_Information shown_.
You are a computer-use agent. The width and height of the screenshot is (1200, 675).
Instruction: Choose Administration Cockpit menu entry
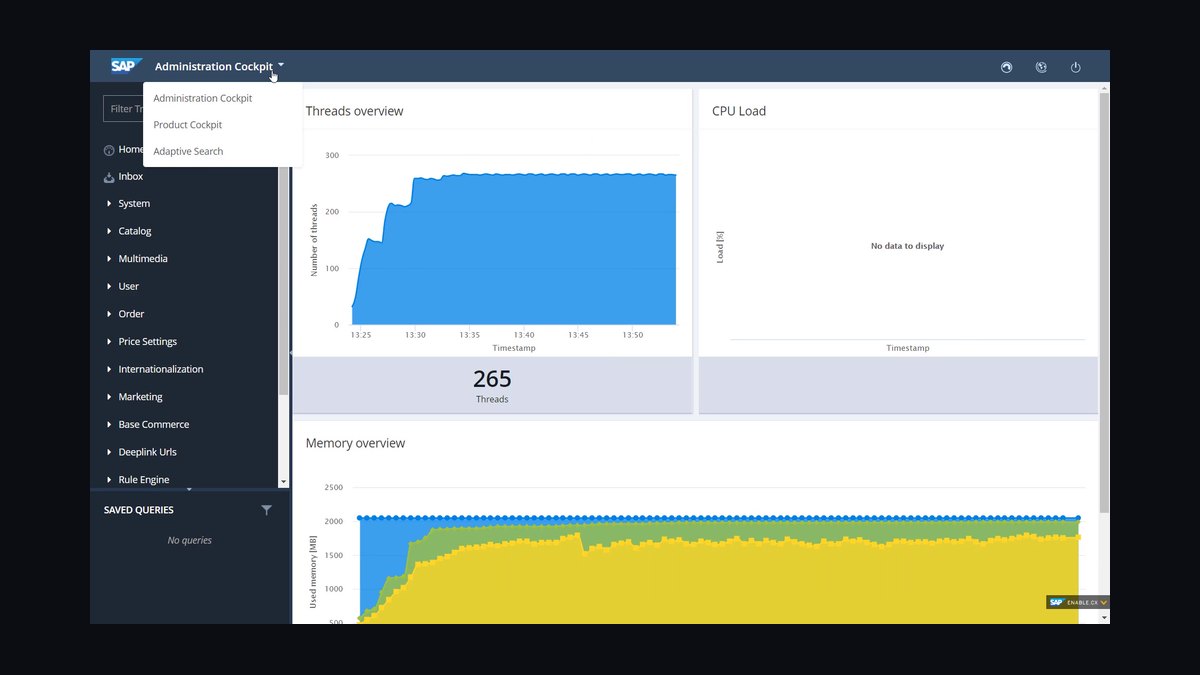tap(202, 98)
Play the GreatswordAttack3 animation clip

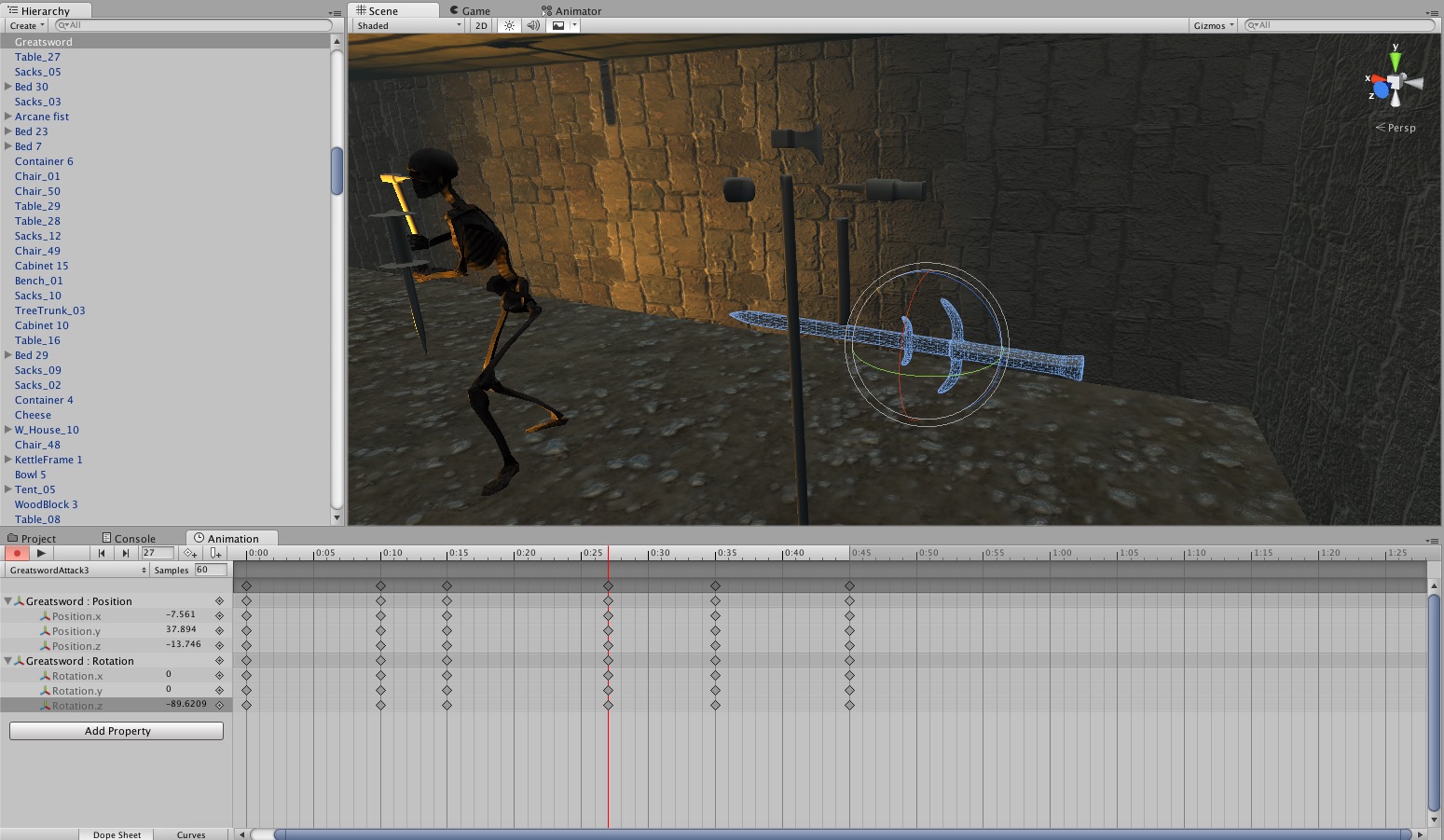tap(41, 553)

_Exercise aim_. Please output the text of both entries above word for word, omitting the pictures.

_Answer to this exercise_.
You are a computer-use agent. The width and height of the screenshot is (1200, 675).
Instruction: Choose Administration Cockpit menu entry
tap(202, 98)
Play the GreatswordAttack3 animation clip

tap(41, 553)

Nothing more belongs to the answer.